The Trump administration appeared to be unmoved by a discrimination suit filed Monday by an Ohio judge when later that day it let go eight immigration judges in Manhattan.
The judges who worked out of 26 Federal Plaza in lower Manhattan were terminated, according to an official in the National Association of Immigration Judges.
Earlier Monday, Tania Nemer sued the Justice Department on the grounds she was terminated from her post as an Ohio immigration judge because of her gender, a citizen of Lebanon and was a Democratic candidate for local office.

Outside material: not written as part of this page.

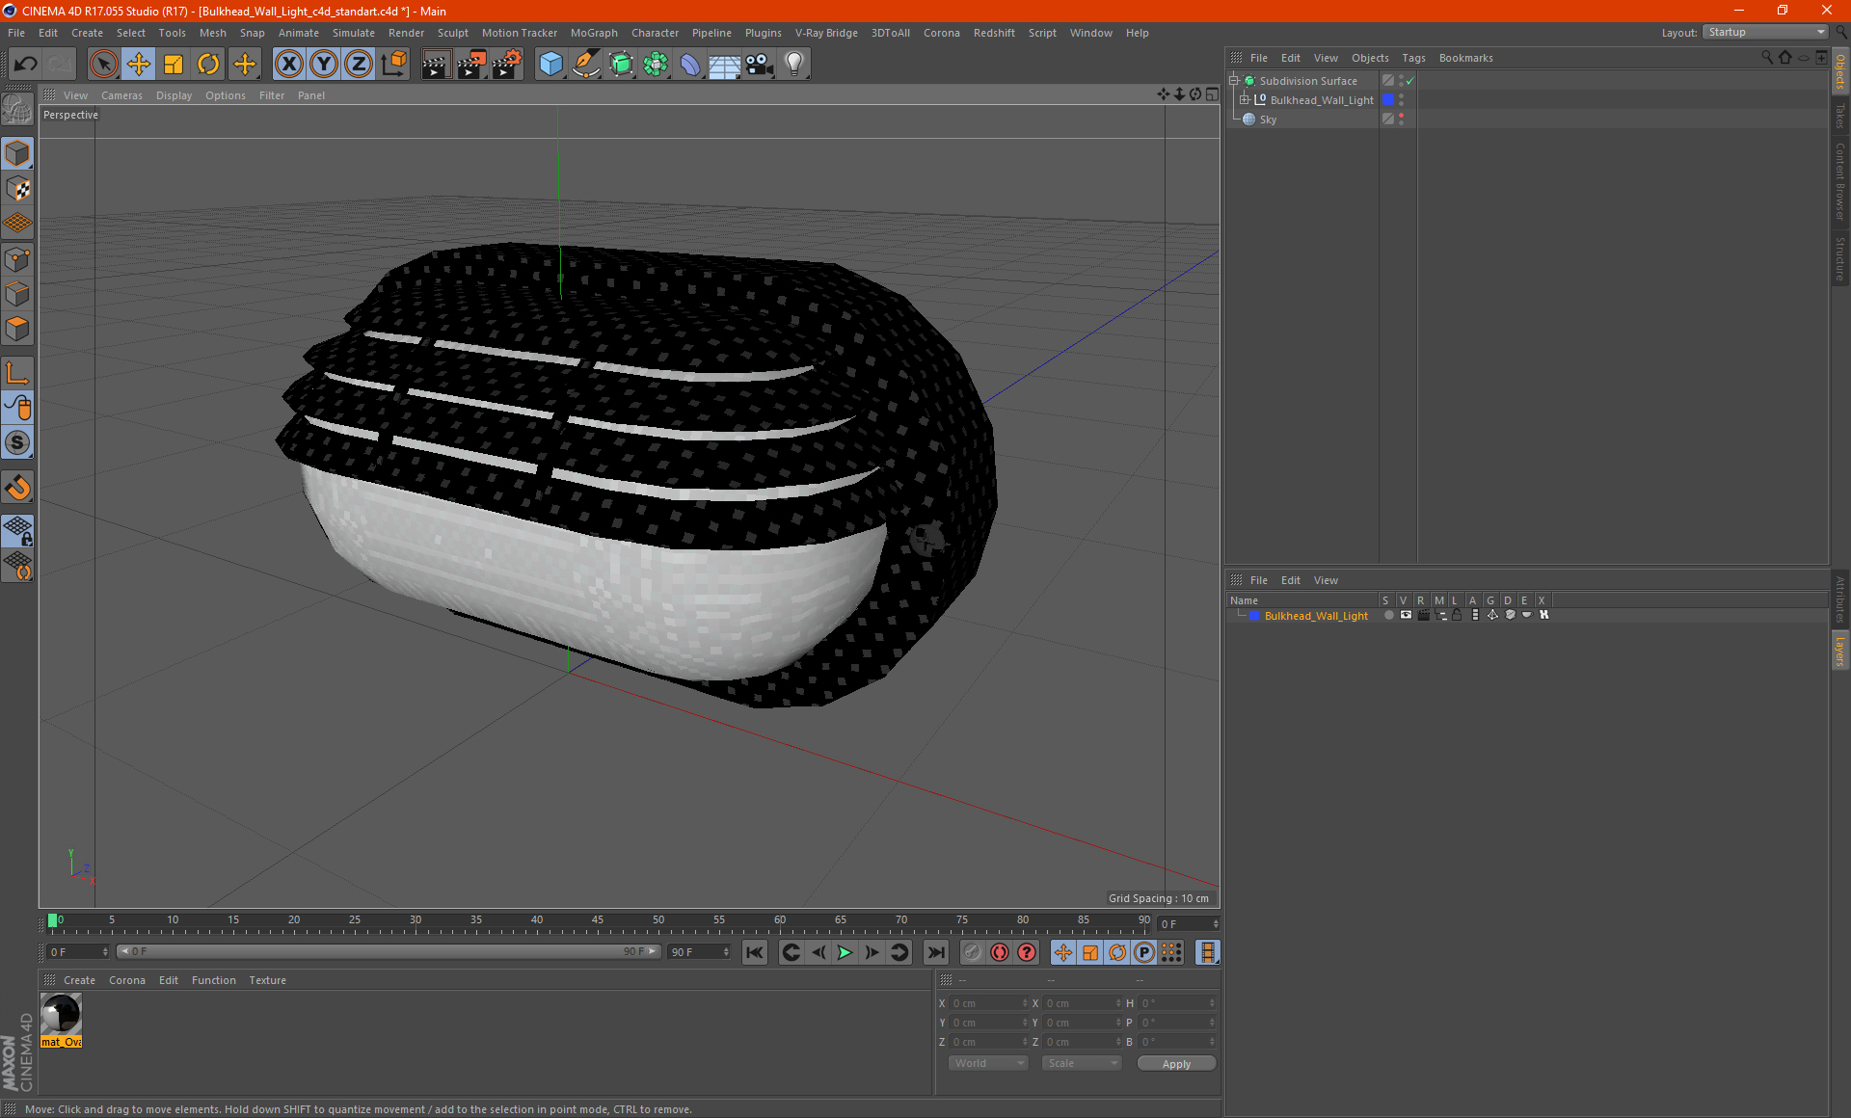Expand the Bulkhead_Wall_Light object tree
Image resolution: width=1851 pixels, height=1118 pixels.
[x=1244, y=100]
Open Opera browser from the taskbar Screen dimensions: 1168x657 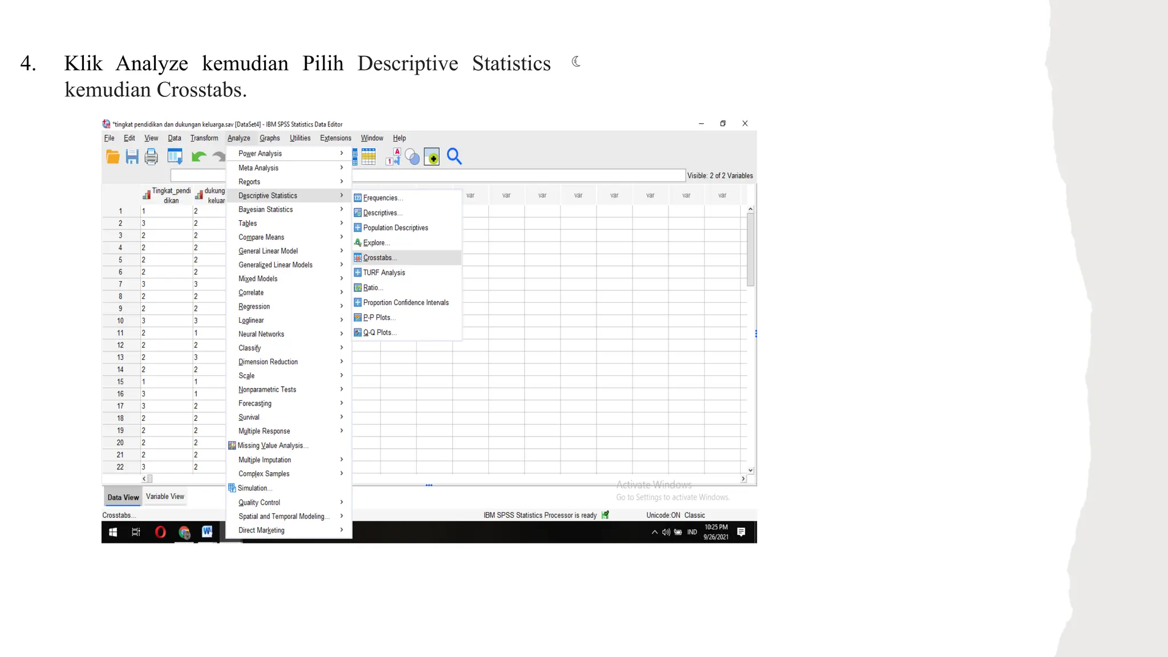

About 200 immigration judges have resigned or been let go as part of the Department of Government Efficiency’s effort to trim inefficiencies and spending by encouraging federal employees to leave their jobs. Roughly 100 of those were fired, the NAIJ official said.
The judges were terminated despite a backlog of 3.4 million immigration cases in the federal system, according to Syracuse University’s TRAC Reports.
The War Department said in September it planned to send 600 military lawyers to serve temporarily as immigration judges — but so far only 25 have gone through the required training and have begun hearing cases, the NAIJ official said.
Just 11 new permanent judges have been installed, despite Congress creating 800 federal immigration judiciary jobs as part of the One Big Beautiful Bill Act.
Nemer’s suit, filed in Washington, DC, federal court, claims she was sacked on Feb. 5, in part, because she unsuccessfully ran for office earlier on in her career. She alleged this violated her Constitutional right to engage in political activity.
But the DOJ argued in her previous Equal Employment Opportunity complaint that the Trump administration has the right to fire employees and they let Nemer go as part of a “lawful exercise” of that authority.
Nemer began her judgeship in 2023 under former President Joe Biden’s administration. She is seeking to be reinstated.